町田:シリアスな部分とシニカルな部分があると思いますけど、『少年』『拝啓ロックンロール』『オリオン座流星群』はとことんシリアスを突き詰めていって、シニカルな部分として『歌舞伎町へようこそ』『絶望ファンクラブ』。シニカルな部分の象徴が『さらば××××ランド』だから敢えて入れなかったんです。あと、権利関係で訴えられてもめんどくさいし(苦笑)。
──ソロの曲を改めてバンドで演奏してみていかがでした?
町田:全然違うのが楽しいですね。『少年』はバージョンが全然違うから、『少年』のデモCDを持ってる人も楽しめると思う。バンドになって全部化けたね。全然違う曲になった。『バイバイ若草荘』は一番古い曲だけど、レコーディングしている時はこうなるんだって自分でもビックリしたし。
──全体的にバンドサウンドに合う曲になりましたね。高原さんはけっこう大変でした?
高原:サウンド的にもほぼ順調にいって、そんなに悩まなかったかな。完全に根本からやり直したのは『バイバイ若草荘』だけだもんね。
──レコーディング期間が半年で、意外と時間をかけたのかなと思いましたが…。
高原:半年かかってるけど、スタジオに入ったのは全部で20日間しかないんです。メンバーそれぞれ別のバンドをやってるから、スタジオの交渉とメンバーのスケジュール調整が大変でしたね。
──レコーディングをしながらライブもやると、曲のイメージってどんどん変わっていくかと思いますけど。

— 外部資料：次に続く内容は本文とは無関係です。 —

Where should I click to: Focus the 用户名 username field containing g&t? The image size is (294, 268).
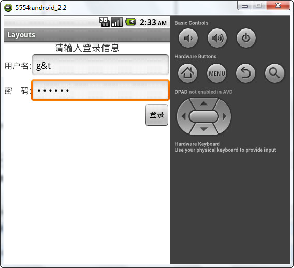(100, 65)
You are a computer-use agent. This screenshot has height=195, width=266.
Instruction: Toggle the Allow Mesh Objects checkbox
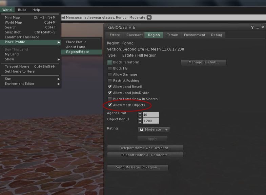click(x=110, y=105)
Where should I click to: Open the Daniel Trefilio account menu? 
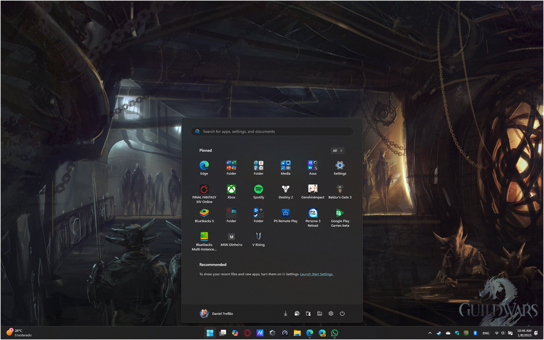(216, 314)
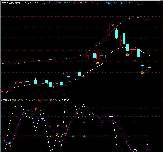The image size is (163, 152).
Task: Select the tallest red candlestick before the peak
Action: [105, 44]
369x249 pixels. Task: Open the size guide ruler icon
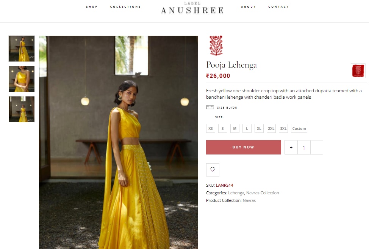[210, 107]
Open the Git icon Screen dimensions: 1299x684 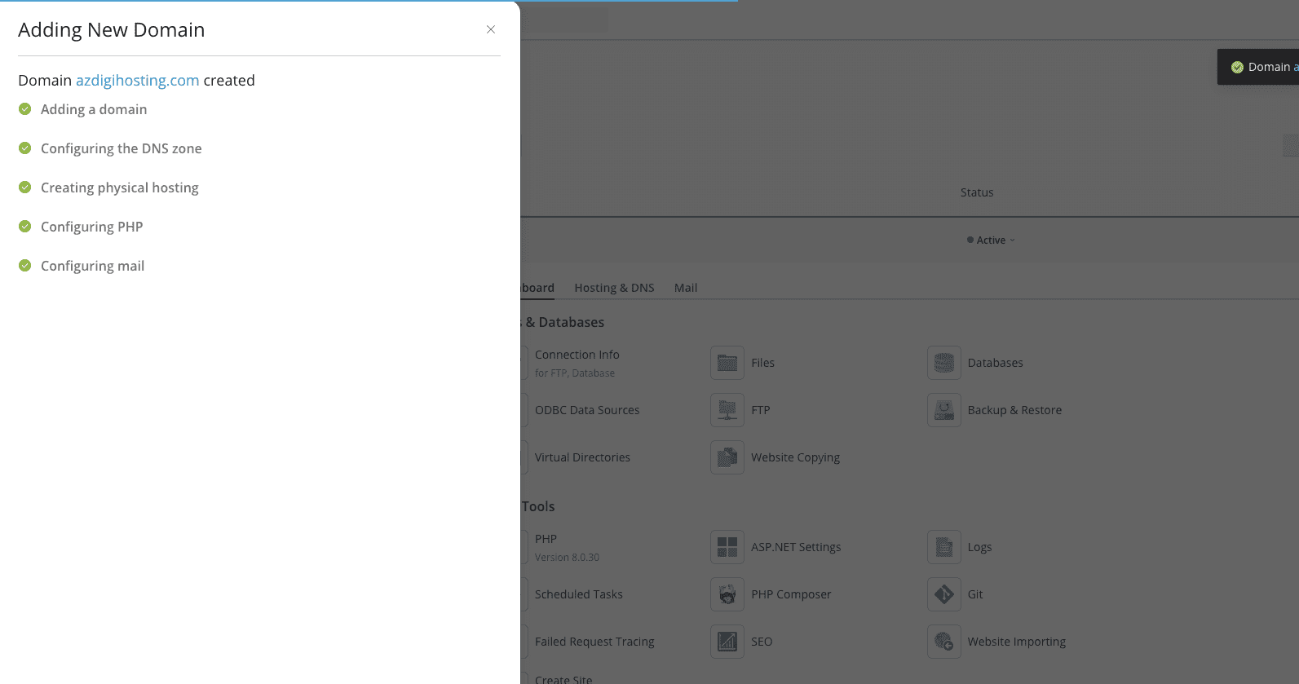tap(943, 594)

町田:確かにそれはありましたね。膨らみ過ぎちゃうと言うか。本当だったら、もう少し短い期間でやったほうがぶれることはない。でも最終的には行き着くところに行き着いたから良かったですよ。
──町田さんにしたら何年ぶりのフルアルバムですか?
町田:2005年の夏にバンジーで『CRUITHNE』を出して以来ですね。大変だったけど、これから音楽を続けていく上ですごく勉強になりましたよ。チラシを作るということでも、今までは人頼みだったことが、最終的な責任は全部自分が負わなければいけない。やらなければいけないことがいっぱいあって、そういうことも含め、本当に1人で音楽やってるんじゃないんだなって1人になってみてわかった。たくさんの人が関わってくれて、1枚のCDができるし、1回のライブができるんだなって。10年目にして痛感しましたね。
横山:今回は仕事とか考えないで町田君の元に集まった人たちが1枚のCDが作り上げられたというのは感慨深いですね。そういう繋がりも音源から伝わってくるんじゃないかなと。
町田:CD作るなら協力するよって友達や仲間が集まってくれて、そういう人たちがいなかったら作れてなかった。だからすごく感謝してます。仲間がいてくれるのも、自分が音楽を続けていったからだと思うから、そこにも集大成が込められてますね。
──10年の歴史があるからですね。
横山:まあ、僕はバンジーの第一印象はすごく悪かったけど(笑)。
高原:僕も悪かった(笑)。バンジーの作品3枚作ったのに、3枚目を作り終わった時点でまだ嫌われてるなって思って、友達に相談したぐらいだもん。「今レコーディングしているバンドのボーカルにすごい嫌われてるんだけどどうしたらいいんだろう」って(笑)。
町田:(笑)何も考えてなかったんですよ。